When you open your AU, it will load your cocoa bundle and your cocoa classes will be added to the runtime's namespace. As a plugin, you MUST name your classes and notification names uniquely. It is your responsibility to avoid namespace collision with your host. As Bill pointed out, there are many ways of naming your classes to prevent this problem. Generally, we recommend that you incorporate your manufacturer name or signature as well as the name of your au (if you plan on ever shipping more than one).

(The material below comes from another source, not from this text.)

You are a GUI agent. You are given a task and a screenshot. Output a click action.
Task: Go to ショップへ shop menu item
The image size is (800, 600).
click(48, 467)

As an example, if you were writing a vocoder plugin for ACME corporation, you could preference your classes with AcmeVocoder_.

Thus you would have:
    AcmeVocoder_View
    AcmeVocoder_Controller
etc.

By using the underscore and a consistent prefix, it is easy to visually differentiate the files. I don't recommend using just a two character prefix because this may not be enough to guarantee uniqueness.

Hope this helps,

-Michael

On May 11, 2005, at 12:50 PM, Jeremy Jurksztowicz wrote:


Hello,
So I have figured out that most of the problems have come from my app trying to load Cocoa classes from the audio unit, that already exist in the cocoa app. But the problem is, It happens even if my app does not initialize the AU, only opens it. So basically my app and it's audio unit version cannot be on the same system! This is not an option, so my question is, how do I fix this? Renaming all the cocoa classes for my plugin IS an option, however will this work? Is it a good idea? Or perhaps extracting all the shared classes into a framework? Any suggestions?